Instructions to follow:
Among the lines of data below, reproduce only those from the one with "A.N.P.C (623, 2219)" through the one with "Hidrofor CP24NP100M (593, 720)", exactly as they stand, both ends included.

————

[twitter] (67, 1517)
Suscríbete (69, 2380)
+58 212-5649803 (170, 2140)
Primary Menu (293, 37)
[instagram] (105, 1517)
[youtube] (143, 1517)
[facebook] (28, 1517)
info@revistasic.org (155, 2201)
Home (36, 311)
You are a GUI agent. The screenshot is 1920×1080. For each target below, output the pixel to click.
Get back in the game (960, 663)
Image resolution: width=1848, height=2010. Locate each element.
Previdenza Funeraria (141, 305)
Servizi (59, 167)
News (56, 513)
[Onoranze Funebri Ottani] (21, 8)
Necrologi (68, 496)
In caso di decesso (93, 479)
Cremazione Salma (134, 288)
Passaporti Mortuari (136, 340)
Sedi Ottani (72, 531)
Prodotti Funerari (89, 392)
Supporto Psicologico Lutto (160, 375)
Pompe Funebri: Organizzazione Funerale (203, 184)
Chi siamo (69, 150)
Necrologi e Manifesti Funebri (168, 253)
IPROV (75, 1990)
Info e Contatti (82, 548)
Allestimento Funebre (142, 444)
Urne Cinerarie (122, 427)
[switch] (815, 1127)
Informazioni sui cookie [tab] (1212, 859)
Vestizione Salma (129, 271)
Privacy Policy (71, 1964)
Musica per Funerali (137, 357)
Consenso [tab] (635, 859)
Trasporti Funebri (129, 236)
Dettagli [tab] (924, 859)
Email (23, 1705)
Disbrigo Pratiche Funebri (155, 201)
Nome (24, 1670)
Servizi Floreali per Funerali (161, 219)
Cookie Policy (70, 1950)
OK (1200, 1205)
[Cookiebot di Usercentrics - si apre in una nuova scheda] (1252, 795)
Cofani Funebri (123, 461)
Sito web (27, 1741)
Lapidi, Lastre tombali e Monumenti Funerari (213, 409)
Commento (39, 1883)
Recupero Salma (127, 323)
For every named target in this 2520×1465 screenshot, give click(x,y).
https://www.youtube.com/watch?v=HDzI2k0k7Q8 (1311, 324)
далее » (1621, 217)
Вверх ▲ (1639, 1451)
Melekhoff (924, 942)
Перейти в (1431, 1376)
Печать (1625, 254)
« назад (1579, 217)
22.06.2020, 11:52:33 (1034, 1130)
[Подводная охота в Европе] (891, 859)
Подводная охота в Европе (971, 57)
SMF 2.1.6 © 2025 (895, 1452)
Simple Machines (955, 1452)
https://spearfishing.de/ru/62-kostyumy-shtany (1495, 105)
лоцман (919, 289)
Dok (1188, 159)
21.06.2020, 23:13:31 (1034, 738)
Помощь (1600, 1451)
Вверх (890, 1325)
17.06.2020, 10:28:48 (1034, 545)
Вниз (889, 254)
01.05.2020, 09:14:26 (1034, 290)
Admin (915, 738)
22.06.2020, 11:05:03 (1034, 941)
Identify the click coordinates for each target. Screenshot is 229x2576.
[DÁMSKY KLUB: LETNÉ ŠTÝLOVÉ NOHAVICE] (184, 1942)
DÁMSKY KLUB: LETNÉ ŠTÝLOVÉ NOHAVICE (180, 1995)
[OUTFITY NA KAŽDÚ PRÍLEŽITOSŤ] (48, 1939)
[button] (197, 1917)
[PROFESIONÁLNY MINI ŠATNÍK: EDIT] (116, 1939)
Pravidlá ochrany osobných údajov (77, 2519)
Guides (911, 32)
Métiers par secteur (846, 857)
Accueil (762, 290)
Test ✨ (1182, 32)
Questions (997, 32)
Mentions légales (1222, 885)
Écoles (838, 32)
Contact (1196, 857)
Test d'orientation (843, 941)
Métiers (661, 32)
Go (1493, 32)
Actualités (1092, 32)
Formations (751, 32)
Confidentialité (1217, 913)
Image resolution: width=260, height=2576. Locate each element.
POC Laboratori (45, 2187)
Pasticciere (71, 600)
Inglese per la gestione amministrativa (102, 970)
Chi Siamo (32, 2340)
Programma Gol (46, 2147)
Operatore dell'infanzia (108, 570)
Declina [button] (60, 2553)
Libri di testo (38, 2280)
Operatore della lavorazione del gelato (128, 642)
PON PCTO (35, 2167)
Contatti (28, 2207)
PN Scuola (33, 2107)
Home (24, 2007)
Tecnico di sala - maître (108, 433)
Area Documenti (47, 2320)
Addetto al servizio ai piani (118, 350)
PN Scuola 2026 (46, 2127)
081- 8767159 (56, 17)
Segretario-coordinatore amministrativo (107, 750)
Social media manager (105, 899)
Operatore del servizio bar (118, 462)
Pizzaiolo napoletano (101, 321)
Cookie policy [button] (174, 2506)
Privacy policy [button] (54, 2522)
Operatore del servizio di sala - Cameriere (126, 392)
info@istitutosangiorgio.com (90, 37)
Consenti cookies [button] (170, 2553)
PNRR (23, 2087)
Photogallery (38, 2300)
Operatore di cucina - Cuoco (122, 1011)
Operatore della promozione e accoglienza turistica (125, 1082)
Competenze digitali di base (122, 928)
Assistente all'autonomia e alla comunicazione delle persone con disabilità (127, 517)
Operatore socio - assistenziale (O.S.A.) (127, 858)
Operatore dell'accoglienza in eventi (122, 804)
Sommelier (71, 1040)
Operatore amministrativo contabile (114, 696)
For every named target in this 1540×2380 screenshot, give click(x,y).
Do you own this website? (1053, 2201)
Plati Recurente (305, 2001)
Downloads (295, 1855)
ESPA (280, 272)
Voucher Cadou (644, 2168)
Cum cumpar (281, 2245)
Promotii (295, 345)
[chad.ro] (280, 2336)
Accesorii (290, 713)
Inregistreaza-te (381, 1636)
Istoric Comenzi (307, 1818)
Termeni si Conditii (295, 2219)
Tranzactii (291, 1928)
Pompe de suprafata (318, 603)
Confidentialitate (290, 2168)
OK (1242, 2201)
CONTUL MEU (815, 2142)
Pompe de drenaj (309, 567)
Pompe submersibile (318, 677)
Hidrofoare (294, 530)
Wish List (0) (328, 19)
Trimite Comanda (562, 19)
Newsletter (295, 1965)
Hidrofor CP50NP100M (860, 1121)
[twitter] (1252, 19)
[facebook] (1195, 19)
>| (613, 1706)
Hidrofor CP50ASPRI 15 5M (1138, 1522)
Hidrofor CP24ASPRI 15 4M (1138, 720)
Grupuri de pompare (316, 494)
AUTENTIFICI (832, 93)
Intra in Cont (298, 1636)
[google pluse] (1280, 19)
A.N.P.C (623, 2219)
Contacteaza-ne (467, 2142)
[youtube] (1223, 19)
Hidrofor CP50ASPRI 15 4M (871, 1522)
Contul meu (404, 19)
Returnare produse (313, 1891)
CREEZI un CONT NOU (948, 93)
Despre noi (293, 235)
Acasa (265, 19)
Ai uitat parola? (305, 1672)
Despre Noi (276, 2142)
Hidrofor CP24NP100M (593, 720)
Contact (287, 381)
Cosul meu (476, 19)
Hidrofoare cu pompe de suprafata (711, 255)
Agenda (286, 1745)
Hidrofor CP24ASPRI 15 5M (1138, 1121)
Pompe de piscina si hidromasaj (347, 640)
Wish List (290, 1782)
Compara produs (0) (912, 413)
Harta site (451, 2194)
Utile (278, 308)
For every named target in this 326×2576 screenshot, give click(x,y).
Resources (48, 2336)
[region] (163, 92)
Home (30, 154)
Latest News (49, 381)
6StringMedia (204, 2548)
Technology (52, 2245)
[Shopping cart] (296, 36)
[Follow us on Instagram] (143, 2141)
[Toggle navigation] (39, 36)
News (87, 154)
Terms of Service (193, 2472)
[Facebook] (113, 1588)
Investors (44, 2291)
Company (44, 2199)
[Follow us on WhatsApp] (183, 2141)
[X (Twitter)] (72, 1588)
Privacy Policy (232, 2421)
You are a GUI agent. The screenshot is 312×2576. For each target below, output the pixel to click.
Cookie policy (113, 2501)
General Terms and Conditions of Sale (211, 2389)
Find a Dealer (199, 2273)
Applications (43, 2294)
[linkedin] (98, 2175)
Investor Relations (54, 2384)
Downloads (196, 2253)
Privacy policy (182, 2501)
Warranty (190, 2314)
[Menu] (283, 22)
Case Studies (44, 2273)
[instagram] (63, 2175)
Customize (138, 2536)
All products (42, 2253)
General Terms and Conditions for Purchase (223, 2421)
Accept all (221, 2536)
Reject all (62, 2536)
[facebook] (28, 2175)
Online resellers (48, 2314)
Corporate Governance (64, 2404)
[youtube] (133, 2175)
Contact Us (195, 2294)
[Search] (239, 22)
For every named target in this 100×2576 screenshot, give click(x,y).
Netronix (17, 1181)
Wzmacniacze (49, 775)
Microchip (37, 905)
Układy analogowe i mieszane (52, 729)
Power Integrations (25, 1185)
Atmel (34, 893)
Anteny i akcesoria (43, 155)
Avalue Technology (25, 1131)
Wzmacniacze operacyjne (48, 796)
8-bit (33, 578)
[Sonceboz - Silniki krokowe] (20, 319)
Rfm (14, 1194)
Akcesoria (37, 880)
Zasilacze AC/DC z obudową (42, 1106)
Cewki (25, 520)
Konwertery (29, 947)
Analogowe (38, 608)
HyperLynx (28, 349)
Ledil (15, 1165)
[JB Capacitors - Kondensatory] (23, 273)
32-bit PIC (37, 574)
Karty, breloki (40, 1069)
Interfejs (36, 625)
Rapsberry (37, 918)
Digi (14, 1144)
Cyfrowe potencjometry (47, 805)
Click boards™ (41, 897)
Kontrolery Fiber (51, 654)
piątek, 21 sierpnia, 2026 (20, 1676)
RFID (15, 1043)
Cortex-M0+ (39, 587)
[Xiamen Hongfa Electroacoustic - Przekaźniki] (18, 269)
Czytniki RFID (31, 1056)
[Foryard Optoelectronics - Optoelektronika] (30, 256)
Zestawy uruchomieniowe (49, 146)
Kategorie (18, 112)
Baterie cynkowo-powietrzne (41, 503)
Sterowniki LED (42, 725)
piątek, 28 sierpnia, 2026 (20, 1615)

————

Task response:
A.N.P.C (623, 2219)
Contacteaza-ne (467, 2142)
[youtube] (1223, 19)
Hidrofor CP50ASPRI 15 4M (871, 1522)
Contul meu (404, 19)
Returnare produse (313, 1891)
CREEZI un CONT NOU (948, 93)
Despre noi (293, 235)
Acasa (265, 19)
Ai uitat parola? (305, 1672)
Despre Noi (276, 2142)
Hidrofor CP24NP100M (593, 720)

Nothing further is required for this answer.